**Pixel coordinate grounding data:**
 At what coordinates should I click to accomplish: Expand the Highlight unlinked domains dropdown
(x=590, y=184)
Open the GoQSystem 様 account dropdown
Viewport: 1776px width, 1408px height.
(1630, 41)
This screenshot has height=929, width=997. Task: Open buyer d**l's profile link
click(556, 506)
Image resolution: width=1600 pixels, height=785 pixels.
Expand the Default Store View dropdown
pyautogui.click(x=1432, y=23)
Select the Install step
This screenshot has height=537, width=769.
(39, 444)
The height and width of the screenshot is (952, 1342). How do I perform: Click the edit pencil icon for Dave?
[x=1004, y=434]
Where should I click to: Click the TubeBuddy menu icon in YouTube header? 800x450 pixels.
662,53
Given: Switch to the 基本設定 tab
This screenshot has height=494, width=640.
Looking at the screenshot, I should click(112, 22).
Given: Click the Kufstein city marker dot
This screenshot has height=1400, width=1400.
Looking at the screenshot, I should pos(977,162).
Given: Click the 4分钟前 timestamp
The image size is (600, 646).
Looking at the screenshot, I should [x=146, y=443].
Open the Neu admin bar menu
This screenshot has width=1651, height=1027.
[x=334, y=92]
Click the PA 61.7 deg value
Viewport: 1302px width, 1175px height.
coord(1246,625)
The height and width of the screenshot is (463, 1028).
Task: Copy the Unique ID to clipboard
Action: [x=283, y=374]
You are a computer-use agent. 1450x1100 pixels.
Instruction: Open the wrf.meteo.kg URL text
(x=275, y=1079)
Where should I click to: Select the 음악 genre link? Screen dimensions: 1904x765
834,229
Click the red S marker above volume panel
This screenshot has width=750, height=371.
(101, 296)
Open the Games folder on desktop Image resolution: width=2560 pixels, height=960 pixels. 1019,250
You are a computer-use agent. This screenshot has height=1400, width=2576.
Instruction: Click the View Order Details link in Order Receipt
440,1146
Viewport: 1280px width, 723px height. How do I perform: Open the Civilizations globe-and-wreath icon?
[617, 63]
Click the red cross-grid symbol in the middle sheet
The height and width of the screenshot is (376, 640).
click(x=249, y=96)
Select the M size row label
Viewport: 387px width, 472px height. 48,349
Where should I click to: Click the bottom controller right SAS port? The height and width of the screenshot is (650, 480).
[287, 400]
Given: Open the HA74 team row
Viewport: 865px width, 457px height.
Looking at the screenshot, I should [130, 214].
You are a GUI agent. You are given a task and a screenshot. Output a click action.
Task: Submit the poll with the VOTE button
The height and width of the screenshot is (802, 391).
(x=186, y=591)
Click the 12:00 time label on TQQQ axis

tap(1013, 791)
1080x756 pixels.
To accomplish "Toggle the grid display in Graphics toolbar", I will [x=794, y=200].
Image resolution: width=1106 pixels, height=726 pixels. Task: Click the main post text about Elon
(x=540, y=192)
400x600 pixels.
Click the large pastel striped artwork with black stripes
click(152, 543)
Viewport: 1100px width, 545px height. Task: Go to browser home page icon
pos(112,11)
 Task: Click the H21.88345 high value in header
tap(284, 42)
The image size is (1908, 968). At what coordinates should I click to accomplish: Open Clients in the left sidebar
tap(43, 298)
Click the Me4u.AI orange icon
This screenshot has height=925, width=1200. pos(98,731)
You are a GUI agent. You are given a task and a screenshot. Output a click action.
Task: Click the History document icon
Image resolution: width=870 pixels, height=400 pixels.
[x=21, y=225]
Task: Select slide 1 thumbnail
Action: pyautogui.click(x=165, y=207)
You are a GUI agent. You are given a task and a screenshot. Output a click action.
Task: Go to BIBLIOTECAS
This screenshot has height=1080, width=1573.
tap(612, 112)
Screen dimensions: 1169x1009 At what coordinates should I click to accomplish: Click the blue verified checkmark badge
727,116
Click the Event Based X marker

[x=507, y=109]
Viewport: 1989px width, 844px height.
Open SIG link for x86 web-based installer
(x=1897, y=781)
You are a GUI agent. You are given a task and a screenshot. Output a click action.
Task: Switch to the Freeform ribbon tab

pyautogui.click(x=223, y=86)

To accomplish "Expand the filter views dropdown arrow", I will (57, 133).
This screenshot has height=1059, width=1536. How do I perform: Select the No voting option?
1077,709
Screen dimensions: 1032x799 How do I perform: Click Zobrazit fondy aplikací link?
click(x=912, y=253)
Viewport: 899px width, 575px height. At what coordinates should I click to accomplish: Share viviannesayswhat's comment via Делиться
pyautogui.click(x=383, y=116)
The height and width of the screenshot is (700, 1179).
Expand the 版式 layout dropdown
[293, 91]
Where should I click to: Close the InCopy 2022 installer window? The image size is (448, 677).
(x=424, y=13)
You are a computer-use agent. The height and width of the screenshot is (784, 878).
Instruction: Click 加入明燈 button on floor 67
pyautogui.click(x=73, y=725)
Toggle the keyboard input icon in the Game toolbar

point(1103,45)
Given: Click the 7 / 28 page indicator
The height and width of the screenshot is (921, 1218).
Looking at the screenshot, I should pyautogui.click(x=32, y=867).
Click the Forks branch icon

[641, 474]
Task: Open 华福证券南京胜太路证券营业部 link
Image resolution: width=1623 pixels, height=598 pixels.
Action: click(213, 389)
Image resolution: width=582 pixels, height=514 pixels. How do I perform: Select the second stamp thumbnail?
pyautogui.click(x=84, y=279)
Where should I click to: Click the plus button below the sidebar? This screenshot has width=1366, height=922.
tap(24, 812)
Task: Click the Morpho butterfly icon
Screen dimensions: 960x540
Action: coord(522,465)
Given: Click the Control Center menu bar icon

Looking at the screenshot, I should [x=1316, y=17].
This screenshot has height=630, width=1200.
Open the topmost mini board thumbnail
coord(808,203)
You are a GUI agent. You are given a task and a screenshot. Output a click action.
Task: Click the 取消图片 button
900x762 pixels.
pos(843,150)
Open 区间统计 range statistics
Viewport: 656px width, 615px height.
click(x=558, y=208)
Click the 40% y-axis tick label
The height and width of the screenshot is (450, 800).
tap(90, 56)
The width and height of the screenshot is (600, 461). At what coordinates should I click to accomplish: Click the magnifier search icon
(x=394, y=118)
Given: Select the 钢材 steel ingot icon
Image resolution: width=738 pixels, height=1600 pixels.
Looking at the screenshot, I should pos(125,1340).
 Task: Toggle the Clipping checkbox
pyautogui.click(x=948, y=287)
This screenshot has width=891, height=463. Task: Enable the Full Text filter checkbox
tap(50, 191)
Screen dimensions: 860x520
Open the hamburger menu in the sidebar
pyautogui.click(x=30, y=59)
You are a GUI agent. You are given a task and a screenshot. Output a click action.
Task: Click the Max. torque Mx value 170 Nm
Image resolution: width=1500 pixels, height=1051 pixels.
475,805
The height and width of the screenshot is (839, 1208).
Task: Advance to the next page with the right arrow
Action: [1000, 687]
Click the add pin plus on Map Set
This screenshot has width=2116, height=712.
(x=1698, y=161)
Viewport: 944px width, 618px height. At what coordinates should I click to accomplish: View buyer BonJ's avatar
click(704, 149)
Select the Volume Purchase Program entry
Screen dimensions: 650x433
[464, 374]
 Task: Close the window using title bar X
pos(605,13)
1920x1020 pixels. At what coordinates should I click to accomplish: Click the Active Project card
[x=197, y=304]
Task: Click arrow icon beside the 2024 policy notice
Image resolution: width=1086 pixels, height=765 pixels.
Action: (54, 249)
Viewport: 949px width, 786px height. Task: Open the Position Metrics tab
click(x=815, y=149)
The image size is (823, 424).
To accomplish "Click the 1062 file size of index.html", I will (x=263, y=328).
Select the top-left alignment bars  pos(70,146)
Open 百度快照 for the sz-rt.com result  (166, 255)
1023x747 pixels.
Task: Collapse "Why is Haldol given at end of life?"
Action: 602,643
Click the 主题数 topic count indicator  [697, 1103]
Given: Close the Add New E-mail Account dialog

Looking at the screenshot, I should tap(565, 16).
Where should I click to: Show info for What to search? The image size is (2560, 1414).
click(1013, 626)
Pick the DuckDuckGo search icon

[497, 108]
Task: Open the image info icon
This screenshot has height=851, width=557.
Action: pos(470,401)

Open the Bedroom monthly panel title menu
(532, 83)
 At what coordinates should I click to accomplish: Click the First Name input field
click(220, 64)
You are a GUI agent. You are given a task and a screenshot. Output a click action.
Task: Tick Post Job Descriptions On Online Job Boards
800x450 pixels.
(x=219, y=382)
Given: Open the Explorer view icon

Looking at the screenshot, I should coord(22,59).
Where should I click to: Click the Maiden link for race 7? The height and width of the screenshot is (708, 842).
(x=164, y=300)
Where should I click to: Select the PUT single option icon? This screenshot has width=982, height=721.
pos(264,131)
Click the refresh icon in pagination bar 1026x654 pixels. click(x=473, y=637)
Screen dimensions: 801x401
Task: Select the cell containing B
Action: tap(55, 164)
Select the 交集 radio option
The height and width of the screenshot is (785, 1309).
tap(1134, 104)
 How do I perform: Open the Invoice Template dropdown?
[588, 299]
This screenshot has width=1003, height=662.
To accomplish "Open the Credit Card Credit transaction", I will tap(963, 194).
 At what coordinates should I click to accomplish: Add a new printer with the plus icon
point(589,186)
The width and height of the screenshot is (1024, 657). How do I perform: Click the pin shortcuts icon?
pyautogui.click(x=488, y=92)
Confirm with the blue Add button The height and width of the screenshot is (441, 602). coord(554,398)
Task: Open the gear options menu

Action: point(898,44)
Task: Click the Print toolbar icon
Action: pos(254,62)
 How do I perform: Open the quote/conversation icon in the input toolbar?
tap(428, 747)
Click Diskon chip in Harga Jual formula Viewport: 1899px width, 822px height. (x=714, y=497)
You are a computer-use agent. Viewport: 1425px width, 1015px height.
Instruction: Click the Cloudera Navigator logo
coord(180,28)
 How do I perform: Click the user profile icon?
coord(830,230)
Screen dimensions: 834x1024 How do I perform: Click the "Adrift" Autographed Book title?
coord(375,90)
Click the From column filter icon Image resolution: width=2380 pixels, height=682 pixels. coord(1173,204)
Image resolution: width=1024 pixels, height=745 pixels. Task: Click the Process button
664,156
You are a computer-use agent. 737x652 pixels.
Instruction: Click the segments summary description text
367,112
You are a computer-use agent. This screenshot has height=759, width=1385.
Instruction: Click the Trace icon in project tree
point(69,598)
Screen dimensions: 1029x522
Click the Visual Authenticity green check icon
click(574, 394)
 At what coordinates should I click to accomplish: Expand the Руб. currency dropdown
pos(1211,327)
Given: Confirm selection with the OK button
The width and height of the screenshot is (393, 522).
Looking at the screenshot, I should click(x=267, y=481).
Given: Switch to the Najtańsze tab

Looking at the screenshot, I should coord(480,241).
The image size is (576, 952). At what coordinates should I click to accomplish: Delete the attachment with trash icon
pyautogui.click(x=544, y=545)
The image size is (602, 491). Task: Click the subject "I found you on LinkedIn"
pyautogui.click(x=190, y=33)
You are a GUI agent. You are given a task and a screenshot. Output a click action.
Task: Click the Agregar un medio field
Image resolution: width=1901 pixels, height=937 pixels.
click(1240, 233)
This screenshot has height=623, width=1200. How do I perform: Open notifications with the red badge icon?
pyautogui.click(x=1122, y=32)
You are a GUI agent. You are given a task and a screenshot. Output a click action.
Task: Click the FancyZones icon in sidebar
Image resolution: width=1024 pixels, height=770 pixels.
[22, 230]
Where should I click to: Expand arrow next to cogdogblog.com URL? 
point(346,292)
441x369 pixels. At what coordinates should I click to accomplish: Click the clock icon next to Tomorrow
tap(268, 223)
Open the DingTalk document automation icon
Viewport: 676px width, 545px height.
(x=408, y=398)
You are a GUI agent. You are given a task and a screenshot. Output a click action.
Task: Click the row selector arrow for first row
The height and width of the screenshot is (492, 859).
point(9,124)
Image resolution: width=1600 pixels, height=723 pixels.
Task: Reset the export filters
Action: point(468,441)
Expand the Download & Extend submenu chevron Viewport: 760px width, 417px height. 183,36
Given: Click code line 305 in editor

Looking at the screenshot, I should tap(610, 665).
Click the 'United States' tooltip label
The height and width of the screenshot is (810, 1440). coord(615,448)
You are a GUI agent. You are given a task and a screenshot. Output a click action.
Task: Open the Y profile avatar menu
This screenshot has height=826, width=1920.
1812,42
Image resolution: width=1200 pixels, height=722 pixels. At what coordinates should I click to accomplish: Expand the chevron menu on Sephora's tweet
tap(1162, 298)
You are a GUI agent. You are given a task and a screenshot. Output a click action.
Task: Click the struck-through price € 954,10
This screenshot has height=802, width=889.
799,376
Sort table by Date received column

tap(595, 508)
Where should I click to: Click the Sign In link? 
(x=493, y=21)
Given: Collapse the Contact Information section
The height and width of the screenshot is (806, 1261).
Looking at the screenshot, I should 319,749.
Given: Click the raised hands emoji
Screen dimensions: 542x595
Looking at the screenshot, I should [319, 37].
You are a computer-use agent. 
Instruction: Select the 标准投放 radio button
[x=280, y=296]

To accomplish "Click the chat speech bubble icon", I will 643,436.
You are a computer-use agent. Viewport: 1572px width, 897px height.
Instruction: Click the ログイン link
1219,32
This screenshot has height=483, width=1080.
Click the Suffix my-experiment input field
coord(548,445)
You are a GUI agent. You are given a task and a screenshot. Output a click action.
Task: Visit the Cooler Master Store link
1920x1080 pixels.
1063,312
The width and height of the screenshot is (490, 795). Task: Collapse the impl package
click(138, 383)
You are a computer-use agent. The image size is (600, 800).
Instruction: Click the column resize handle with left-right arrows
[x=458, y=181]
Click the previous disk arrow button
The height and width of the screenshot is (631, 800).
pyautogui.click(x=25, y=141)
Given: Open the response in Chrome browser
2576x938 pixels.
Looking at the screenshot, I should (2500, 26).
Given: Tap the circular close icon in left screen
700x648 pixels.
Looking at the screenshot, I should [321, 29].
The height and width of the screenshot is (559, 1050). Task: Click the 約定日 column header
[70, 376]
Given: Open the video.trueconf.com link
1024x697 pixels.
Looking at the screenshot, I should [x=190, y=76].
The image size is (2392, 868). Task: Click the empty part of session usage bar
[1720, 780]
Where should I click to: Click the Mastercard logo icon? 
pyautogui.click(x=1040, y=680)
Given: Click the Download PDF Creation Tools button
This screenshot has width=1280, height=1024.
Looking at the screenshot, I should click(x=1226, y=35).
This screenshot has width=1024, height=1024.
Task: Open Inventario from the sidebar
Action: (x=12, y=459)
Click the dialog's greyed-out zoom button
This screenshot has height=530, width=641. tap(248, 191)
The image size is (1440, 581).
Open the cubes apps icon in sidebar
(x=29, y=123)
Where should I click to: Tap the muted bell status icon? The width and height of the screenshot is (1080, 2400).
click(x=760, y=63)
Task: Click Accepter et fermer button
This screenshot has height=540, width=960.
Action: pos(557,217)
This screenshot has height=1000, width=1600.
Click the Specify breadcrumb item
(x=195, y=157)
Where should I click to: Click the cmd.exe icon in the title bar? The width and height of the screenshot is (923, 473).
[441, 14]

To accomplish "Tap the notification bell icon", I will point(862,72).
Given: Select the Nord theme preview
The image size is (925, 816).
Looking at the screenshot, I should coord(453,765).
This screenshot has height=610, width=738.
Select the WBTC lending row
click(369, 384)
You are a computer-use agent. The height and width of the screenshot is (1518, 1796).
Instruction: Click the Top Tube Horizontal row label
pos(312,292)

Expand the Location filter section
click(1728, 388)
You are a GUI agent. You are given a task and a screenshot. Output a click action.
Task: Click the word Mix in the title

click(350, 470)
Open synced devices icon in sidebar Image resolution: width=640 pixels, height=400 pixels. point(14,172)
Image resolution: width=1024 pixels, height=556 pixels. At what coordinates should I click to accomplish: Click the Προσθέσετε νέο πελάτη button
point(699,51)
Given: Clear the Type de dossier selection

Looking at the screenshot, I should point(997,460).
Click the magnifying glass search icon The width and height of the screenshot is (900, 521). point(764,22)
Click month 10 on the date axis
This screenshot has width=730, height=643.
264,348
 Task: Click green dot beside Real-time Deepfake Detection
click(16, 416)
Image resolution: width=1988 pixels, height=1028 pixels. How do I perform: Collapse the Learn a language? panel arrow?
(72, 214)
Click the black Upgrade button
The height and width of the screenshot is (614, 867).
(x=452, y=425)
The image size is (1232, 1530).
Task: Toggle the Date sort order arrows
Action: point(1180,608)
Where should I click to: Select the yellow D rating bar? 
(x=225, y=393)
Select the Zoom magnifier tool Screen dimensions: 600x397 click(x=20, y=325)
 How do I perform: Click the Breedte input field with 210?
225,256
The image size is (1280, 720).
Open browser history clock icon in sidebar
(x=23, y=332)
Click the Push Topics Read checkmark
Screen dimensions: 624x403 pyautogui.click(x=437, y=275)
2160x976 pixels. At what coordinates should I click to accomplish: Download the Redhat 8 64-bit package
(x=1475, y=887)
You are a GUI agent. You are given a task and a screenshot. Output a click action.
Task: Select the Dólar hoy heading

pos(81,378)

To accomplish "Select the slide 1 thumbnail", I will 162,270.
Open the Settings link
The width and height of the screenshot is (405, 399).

**Assignment:**
Copy out each line of the entries that holds "computer".

**Answer for this exercise:**
You are a computer-use agent. 1450x1100 pixels.
You are a computer-use agent. This screenshot has height=1400, width=2576.
You are a computer-use agent. The height and width of the screenshot is (784, 878).
You are a computer-use agent. Viewport: 1425px width, 1015px height.
You are a computer-use agent. 737x652 pixels.
You are a computer-use agent. This screenshot has height=759, width=1385.
You are a computer-use agent. 
You are a computer-use agent. Viewport: 1572px width, 897px height.
You are a computer-use agent. The image size is (600, 800).
You are a computer-use agent. The height and width of the screenshot is (1518, 1796).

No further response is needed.